** TASK INPUT follows **
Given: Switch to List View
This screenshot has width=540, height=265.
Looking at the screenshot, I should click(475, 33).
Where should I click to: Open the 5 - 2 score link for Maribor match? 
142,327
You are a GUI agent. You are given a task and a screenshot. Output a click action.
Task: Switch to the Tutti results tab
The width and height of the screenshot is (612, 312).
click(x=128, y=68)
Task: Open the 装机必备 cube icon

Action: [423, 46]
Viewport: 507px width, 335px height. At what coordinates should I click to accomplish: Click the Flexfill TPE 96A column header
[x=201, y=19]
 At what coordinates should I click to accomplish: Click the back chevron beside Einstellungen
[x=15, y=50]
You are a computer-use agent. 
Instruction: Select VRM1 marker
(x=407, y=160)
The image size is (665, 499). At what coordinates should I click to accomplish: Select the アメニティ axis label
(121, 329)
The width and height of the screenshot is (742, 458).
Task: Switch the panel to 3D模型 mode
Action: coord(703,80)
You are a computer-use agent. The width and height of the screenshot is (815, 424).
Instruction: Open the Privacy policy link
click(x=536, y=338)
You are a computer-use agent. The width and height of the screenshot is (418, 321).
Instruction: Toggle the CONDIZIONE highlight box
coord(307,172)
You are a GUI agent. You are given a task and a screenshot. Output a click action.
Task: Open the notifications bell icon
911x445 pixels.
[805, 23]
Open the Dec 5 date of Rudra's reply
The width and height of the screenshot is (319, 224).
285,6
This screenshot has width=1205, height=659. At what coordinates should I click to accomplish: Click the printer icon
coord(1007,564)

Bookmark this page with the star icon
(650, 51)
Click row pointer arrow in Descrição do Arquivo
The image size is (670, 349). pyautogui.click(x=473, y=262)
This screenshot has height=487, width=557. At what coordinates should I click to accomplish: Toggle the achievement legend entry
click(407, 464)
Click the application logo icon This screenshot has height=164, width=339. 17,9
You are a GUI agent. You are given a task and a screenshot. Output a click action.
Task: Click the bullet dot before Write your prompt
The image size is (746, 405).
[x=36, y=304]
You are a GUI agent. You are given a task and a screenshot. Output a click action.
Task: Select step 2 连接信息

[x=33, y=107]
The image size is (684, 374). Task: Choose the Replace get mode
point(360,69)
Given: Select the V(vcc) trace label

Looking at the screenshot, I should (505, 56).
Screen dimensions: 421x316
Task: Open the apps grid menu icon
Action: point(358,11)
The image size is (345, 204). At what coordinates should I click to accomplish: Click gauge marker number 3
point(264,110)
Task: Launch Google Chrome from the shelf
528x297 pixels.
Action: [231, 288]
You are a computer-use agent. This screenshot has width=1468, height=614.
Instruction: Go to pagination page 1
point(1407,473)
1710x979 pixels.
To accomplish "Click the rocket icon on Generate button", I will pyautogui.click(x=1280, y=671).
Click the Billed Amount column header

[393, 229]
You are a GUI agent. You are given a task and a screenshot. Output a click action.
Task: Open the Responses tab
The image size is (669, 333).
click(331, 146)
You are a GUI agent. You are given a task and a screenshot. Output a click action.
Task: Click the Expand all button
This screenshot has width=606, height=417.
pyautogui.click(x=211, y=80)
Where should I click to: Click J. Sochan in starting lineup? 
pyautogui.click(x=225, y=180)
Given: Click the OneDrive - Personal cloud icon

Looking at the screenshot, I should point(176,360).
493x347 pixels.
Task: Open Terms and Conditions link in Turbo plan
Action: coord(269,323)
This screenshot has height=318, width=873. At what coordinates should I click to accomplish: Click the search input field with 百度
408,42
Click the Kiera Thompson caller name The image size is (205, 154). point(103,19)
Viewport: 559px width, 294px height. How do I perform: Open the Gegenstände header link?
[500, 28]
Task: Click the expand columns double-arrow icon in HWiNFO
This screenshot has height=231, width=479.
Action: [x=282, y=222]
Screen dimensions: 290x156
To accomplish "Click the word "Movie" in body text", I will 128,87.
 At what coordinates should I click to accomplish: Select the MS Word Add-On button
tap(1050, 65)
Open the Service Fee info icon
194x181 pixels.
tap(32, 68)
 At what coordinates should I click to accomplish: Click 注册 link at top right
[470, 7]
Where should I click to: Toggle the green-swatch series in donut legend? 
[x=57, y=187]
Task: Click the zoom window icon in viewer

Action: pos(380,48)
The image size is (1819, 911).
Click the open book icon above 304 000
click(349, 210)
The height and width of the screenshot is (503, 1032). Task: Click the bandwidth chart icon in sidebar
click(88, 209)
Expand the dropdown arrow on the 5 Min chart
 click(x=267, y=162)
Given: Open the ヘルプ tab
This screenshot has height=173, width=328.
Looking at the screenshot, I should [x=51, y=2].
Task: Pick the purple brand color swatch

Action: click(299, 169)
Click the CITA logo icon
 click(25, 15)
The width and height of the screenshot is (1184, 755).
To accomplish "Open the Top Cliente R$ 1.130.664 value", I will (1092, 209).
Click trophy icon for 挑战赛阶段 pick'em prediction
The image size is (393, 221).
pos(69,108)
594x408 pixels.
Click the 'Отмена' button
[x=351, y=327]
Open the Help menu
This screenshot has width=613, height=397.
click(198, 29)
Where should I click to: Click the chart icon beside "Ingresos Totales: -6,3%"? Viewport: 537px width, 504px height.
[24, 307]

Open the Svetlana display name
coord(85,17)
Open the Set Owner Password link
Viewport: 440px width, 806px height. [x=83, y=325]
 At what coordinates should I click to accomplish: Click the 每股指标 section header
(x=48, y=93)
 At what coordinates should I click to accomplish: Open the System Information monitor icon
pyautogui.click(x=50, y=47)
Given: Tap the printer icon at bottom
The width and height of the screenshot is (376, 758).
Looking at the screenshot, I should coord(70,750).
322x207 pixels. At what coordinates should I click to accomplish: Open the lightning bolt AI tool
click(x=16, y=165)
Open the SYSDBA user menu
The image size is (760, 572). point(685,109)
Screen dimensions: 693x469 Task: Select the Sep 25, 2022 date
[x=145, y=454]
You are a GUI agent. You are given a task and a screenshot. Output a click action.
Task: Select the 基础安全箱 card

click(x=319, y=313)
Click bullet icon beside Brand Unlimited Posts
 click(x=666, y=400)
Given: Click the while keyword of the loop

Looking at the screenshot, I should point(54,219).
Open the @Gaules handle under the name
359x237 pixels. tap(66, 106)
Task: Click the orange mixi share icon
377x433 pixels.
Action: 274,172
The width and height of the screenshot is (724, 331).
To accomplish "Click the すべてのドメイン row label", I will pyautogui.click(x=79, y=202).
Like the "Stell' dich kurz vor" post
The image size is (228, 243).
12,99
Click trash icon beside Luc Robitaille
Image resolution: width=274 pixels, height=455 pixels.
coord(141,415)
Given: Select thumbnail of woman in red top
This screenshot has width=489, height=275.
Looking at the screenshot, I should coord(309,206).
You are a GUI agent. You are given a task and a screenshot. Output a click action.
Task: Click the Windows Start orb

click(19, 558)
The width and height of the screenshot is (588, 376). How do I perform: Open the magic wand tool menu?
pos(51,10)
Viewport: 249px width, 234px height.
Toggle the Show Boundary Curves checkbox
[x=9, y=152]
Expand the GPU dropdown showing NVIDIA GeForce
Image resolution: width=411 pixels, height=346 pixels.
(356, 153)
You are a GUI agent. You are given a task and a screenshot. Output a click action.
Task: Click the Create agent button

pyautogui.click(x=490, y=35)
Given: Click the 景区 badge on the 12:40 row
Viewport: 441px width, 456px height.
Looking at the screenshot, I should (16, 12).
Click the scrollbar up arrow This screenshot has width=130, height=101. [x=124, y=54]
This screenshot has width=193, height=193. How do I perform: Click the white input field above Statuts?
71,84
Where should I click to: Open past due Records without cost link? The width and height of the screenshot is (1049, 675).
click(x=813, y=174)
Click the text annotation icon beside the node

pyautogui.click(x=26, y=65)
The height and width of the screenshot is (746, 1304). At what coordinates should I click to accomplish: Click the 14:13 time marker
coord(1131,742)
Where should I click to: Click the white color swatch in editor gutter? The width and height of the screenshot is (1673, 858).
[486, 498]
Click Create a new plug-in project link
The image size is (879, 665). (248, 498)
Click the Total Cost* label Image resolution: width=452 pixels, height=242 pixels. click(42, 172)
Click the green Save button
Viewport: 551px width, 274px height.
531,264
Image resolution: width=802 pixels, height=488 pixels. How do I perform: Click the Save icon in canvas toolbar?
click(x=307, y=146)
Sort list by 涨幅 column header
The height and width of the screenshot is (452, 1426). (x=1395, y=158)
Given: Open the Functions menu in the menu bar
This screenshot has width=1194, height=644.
** End of TASK INPUT **
TRY IT
Wherever a line holds the word "computer", copy that line out of the entries above.

FINAL ANSWER
You are a computer-use agent. 
You are a computer-use agent. The width and height of the screenshot is (815, 424).
You are a computer-use agent. The width and height of the screenshot is (418, 321).
You are a computer-use agent. This screenshot has width=1468, height=614.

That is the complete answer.